Other creations have taken a different route, including Heart on My Sleeve, an AI-generated song from April 2023 that was written and produced by a TikTok user known only as Ghostwriter977 and features vocals that sound remarkably similar to Drake and the Weeknd.
Both artists are hugely popular: the former has sold more digital singles in the US than any other artist; the latter set a record in 2024 as the artist with the most songs to have more than a billion streams on Spotify.
Universal Music Group, to whose Republic Records label Drake and the Weeknd are signed, filed a takedown notice with multiple online platforms within two weeks of Heart on My Sleeve’s release – by then the song was already a sizeable viral success, with more than 600,000 streams on Spotify, 275,000 views on YouTube and 15 million views on TikTok.
For every use of technology that prompts a moral or legal dilemma, there is another with a more welcome outcome, such as the “Abbatars” that stand in for the Swedish pop stars at the Abba Voyage show in London.
The 3D projections of Agnetha Fältskog, Björn Ulvaeus, Benny Andersson and Anni-Frid Lyngstad are generated using motion-capture and machine-learning processes created by Industrial Light & Magic. The visual-effects company, which was founded by the film-maker George Lucas in 1975, put the four musicians in motion-capture suits, then used 160 cameras to film their movements and facial expressions. It fed its five weeks of data into a series of processing and modelling systems to create the digital (and de-aged) versions of the band in their 1979 heyday.
Abba Voyage, which cost about €165 million to create (and also involved the work of 140 animators at Industrial Light & Magic), is a playful and transparent development of the live-concert experience, Clancy says. “The technology dazzles but the event is firmly in service of nostalgia and showmanship, and it also employs a 10-piece live band. It’s a recent example of how the marriage of live music and AI can work.”
Clancy also points to virtual concerts by late artists such as Tupac Shakur, at Coachella in 2012, and the more recent hologram-generated shows featuring visualisations of Roy Orbison, Whitney Houston and Elvis Presley as further examples of AI establishing itself in popular culture.
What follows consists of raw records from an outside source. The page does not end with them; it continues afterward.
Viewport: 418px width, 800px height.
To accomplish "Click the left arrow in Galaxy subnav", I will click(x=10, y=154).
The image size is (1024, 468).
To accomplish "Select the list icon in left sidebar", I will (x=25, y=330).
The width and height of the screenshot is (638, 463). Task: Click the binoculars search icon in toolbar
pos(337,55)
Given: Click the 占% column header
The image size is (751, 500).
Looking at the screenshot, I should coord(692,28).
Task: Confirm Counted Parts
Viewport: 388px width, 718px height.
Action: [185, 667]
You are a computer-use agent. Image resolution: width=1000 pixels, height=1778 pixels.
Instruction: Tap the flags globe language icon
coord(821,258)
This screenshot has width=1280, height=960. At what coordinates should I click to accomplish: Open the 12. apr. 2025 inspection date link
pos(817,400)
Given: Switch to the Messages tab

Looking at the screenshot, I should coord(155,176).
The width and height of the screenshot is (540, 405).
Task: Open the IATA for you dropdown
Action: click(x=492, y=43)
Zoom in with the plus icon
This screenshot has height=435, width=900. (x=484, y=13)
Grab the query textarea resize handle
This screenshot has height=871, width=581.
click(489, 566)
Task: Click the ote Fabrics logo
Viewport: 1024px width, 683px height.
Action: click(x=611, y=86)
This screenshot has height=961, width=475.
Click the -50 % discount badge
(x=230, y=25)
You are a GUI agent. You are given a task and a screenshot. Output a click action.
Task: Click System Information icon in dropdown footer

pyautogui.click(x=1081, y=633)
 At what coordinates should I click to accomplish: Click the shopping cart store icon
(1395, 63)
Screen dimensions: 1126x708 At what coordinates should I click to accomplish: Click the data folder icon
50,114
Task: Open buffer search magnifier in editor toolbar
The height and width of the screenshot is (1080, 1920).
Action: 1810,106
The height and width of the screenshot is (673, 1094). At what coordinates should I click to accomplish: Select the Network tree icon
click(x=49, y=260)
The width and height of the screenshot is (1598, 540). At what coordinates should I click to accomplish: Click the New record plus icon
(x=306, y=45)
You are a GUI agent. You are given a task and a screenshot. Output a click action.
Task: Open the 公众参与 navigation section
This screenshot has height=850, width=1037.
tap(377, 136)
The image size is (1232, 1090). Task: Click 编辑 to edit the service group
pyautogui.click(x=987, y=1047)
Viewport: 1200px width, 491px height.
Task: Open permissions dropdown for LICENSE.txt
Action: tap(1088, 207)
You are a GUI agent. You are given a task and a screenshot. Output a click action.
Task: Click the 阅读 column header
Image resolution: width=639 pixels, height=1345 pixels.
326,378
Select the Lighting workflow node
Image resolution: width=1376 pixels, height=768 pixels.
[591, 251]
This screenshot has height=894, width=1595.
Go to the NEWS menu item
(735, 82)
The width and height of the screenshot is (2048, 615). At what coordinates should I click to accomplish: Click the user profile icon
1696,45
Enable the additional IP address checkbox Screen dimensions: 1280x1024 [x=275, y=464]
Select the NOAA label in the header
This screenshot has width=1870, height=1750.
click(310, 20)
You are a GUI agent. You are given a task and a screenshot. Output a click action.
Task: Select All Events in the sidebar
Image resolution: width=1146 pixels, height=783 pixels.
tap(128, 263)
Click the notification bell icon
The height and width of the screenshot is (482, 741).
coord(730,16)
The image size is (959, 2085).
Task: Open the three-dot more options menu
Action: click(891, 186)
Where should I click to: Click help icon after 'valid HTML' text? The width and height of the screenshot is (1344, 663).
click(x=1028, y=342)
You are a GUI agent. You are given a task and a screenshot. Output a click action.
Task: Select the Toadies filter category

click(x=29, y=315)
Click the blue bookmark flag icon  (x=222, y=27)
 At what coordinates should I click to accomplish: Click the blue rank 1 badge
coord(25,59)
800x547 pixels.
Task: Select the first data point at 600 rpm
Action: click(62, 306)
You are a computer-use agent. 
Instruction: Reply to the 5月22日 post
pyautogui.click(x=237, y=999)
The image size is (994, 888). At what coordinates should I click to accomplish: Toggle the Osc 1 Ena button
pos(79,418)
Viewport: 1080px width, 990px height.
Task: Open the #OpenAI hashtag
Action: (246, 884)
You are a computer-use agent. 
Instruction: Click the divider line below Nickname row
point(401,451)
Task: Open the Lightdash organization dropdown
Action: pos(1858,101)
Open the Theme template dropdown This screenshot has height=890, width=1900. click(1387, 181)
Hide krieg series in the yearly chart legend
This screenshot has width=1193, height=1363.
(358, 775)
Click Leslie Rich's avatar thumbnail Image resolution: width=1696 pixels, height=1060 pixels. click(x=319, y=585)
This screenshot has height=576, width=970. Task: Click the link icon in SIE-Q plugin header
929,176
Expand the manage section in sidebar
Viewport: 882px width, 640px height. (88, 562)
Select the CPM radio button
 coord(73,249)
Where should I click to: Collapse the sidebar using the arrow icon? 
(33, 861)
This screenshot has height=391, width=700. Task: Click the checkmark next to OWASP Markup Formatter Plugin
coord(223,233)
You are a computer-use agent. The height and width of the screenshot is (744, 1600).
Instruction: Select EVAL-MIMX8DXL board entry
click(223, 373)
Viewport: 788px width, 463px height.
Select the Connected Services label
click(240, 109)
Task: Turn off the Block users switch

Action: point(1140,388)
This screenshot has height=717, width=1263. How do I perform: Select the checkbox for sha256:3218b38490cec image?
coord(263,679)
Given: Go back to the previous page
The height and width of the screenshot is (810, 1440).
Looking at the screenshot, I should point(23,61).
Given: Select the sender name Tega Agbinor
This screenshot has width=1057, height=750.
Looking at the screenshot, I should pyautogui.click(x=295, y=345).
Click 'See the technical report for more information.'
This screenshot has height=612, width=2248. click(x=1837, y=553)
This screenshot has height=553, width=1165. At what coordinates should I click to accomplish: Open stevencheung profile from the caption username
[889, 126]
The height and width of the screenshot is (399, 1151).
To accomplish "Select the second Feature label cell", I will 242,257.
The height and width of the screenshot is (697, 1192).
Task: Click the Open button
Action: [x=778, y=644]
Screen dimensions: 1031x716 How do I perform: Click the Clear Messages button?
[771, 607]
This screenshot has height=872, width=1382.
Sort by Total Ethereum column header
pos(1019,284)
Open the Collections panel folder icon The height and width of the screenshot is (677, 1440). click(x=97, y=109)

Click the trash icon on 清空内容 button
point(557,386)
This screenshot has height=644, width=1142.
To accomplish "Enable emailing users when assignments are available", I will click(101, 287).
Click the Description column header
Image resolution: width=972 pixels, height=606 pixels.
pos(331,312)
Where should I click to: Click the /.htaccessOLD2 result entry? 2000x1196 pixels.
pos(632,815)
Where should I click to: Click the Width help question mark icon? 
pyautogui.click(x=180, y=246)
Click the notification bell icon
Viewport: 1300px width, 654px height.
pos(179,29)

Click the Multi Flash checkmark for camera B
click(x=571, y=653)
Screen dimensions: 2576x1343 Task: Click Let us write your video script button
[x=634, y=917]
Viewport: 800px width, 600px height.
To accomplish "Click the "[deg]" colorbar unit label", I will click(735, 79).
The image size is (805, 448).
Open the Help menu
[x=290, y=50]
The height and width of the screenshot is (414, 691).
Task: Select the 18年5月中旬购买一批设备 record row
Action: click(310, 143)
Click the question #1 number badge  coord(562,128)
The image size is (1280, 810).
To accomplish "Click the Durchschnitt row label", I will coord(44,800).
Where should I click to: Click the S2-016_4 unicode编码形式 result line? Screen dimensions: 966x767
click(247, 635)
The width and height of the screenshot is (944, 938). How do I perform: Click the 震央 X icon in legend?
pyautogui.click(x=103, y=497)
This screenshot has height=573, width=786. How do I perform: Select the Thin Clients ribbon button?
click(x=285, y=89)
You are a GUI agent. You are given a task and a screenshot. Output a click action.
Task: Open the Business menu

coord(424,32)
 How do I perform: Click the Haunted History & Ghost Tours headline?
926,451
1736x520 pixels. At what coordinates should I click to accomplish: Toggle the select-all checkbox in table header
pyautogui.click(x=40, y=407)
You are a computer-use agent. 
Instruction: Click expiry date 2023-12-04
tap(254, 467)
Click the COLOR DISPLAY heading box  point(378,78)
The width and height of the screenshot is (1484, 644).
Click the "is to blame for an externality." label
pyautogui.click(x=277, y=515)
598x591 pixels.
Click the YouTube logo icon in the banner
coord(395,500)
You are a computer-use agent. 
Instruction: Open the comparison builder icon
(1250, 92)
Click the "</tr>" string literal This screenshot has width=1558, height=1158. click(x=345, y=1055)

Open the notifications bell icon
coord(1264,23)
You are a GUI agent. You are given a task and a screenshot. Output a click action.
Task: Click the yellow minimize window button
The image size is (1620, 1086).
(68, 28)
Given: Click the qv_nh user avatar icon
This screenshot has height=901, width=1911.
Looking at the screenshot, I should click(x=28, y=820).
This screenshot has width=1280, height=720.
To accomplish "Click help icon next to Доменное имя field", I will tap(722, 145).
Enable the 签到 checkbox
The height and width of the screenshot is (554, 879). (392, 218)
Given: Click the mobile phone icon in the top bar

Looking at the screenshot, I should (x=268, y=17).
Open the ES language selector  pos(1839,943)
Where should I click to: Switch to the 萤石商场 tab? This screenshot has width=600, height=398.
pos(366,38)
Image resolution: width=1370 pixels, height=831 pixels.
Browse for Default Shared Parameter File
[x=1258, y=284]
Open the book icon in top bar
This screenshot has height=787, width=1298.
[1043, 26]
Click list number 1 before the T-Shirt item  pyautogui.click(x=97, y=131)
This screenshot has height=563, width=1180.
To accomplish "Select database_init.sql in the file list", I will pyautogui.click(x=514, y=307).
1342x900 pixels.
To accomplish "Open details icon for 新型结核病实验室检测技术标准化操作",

Artificial intelligence is quickly becoming part of our daily lives, Clancy says. “AI isn’t just a new sound,” he says. “It’s a new infrastructure that is baked into pretty much all forms of our products and services, which makes it intuitively personal.”
Our smartphones are crammed with forms of AI that we already take for granted, such as Apple’s Siri, Amazon’s Alexa, Google Assistant, predictive text, facial recognition, customer-service chatbots, banking apps and Google Maps. (Possibly less usefully, Mercedes-Benz and will.i.am have developed Sound Drive, an AI-powered in-car entertainment system that will remix your tunes and create “musical expressions” of your acceleration, braking and steering.)
“The idea of human beings viewing AI technology as, possibly, an existential threat to their existing work, but also saying, ‘Let’s do something interesting with it,’ is important,” Clancy says. “That, however, takes an imaginative leap.”
This won’t happen of its own accord. Clancy hopes that AI:OK’s “literacy programme”, a first-step educational tool based on the recommendations of the Government’s Irish Artificial Intelligence Advisory Council, will, for example, help to create accelerator programmes to provide artificial-intelligence start-ups with funding, resources and mentoring.
Clancy understands why some people are apprehensive about artificial intelligence. “But the one thing you can’t do is to think you can stop it,” he says. “The positive argument, the positive message, is that AI is just a new technological development. It’s business as usual, so don’t worry.”